Amazon has become one of the highest profile targets of an international drive against tax avoidance that has gained pace in Europe in recent years.
The company has historically paid little tax in Europe because its clients did business online with Luxembourg-based companies, the biggest of which is Amazon EU Sarl. Consequently, authorities across the continent could not use its sales revenues as a basis for assessing tax.
That’s why Amazon’s main German operating unit paid just 11.9 million euros ($16 million) in tax in 2014, despite the group recording $11.9 billion in sales to German customers last year.
But Amazon said at the weekend that from May 1, it had started to book sales in the UK, Germany, Italy and Spain via local branches of Amazon EU Sarl.
Under international tax rules, this means Amazon EU Sarl will now have to pay tax in those countries on the share of its profits generated by the branches.
The problem for European tax authorities is that Amazon EU Sarl makes modest profits. Indeed, last year it reported a loss of around 10 million euros on turnover of over 15 billion euros, filings show.
That’s partly down to tight margins but also because Amazon EU Sarl pays large fees to its parent, a tax exempt Luxembourg partnership called Amazon Europe Holding Technologies SCS, for the right to use Amazon patents.
This arrangement, which is being investigated by the European Commission, allowed Amazon Europe Holding Technologies SCS, to make profits of 346 million euros in 2014, filings show. It paid no tax on this money.
Under the new structure, Amazon EU Sarl is obliged to pay tax on profits generated by sales in the UK and Germany, but Amazon Europe Holding Technologies is not.
“Amazon will have to pay more tax … (but) I think the amount of additional tax paid will be very small,” said Chas Roy-Chowdhury, Head of Taxation at accounting group ACCA.
However, under the new system, tax authorities in Britain, Germany, Italy and Spain will, for the first time, have the right to challenge the reasonableness of the payments between Amazon EU Sarl and Amazon Europe Holding Technologies.

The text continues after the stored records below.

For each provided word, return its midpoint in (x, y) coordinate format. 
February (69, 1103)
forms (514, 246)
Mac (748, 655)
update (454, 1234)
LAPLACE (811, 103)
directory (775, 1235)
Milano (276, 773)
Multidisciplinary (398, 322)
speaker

“I expect they will challenge that,” Roy-Chowdhury said.
If national tax authorities were successful in challenging the inter-company arrangements, they could bring hundreds of millions of euros back into the tax net, and potentially raise an additional $100 million in tax, according to Reuters calculations based on reported profits and prevailing tax rates.
Amazon declined to comment on the level of its tax bill but a spokesman said:
“Corporate tax is based on profits, not revenues. E-commerce is a low-margin business and highly competitive, and Amazon continues to invest heavily around the world, which means our profits are low.”
DIVERTED PROFITS TAX
Amazon said it regularly reviews its structures “to ensure that we are able to best serve our customer” and that it commenced the move to opening branches two years ago.
Roy-Chowdhury said the change may have been influenced by the British government’s decision to introduce a new ‘diverted profits tax’ (DPT) this year. Amazon had UK sales of $8 billion in 2014, filings show.
The DPT aims to tax profits that companies shift out of Britain by channelling their sales through low tax jurisdictions.
The UK Treasury declined to comment on Amazon’s shift.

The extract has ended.